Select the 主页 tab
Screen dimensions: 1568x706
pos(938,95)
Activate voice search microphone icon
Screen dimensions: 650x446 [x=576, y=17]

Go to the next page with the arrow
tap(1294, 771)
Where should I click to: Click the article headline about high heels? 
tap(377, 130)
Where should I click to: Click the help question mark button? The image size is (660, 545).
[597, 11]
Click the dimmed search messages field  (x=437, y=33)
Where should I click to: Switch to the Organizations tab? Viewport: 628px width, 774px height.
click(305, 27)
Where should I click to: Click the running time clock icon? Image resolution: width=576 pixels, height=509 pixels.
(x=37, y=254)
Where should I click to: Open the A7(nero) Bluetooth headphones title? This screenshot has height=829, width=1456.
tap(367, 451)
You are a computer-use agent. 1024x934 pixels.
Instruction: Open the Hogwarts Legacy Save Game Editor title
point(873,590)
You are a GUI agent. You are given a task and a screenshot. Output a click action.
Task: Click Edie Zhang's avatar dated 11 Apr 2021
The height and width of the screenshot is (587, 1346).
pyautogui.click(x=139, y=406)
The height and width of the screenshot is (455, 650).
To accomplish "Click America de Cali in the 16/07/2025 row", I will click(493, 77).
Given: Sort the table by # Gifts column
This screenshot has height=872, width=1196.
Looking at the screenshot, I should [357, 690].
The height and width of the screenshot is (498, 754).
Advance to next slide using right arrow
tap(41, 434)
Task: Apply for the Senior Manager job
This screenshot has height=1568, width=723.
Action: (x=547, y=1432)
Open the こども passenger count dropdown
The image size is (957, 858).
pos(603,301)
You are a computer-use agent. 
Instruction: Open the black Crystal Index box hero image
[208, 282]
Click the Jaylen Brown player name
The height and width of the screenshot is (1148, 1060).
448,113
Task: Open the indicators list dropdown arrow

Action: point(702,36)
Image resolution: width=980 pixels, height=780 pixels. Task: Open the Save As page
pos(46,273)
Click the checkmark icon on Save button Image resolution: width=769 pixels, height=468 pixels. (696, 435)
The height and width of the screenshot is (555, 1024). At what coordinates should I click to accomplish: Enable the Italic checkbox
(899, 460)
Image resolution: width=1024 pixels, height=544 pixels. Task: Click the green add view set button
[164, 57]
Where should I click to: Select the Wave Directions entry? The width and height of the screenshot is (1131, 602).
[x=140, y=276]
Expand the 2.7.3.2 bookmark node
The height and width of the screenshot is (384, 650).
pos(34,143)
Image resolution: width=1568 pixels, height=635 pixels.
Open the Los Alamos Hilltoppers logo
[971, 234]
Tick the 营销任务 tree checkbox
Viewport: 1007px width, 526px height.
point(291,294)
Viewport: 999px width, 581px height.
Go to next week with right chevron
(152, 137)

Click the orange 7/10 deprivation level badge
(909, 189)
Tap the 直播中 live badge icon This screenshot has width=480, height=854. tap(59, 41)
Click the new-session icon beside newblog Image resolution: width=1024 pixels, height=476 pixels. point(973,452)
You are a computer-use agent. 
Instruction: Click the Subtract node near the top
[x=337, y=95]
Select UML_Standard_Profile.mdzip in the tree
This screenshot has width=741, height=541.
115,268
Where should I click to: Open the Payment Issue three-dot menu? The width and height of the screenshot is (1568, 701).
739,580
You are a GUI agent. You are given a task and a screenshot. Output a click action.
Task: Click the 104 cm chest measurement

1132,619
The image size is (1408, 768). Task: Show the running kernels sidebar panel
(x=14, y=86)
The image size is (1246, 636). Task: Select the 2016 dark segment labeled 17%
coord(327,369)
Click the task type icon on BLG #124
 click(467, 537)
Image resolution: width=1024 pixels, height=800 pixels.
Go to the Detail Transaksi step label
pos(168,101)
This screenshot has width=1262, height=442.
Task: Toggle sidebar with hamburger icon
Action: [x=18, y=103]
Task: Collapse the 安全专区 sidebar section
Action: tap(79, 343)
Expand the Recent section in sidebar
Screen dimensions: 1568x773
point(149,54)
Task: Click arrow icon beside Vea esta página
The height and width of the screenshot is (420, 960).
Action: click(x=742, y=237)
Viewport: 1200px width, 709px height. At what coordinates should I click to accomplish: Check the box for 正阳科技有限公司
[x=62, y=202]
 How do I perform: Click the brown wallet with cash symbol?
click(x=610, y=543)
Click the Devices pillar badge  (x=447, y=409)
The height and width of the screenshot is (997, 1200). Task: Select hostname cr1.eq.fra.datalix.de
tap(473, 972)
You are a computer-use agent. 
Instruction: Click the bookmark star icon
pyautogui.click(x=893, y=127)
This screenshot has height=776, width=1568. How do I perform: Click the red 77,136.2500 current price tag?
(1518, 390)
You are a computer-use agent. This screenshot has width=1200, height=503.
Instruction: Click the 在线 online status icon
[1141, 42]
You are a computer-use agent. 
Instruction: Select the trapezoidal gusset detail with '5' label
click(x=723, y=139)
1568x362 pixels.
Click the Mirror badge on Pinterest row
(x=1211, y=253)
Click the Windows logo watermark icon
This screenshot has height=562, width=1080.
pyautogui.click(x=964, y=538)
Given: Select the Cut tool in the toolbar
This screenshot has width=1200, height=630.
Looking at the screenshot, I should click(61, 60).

Activity: The required output is the exact run of lines from the beginning of the records to the line with "Click the dimmed", that line included.

Answer section:
Select the 主页 tab
Screen dimensions: 1568x706
pos(938,95)
Activate voice search microphone icon
Screen dimensions: 650x446 [x=576, y=17]

Go to the next page with the arrow
tap(1294, 771)
Where should I click to: Click the article headline about high heels? 
tap(377, 130)
Where should I click to: Click the help question mark button? The image size is (660, 545).
[597, 11]
Click the dimmed search messages field  (x=437, y=33)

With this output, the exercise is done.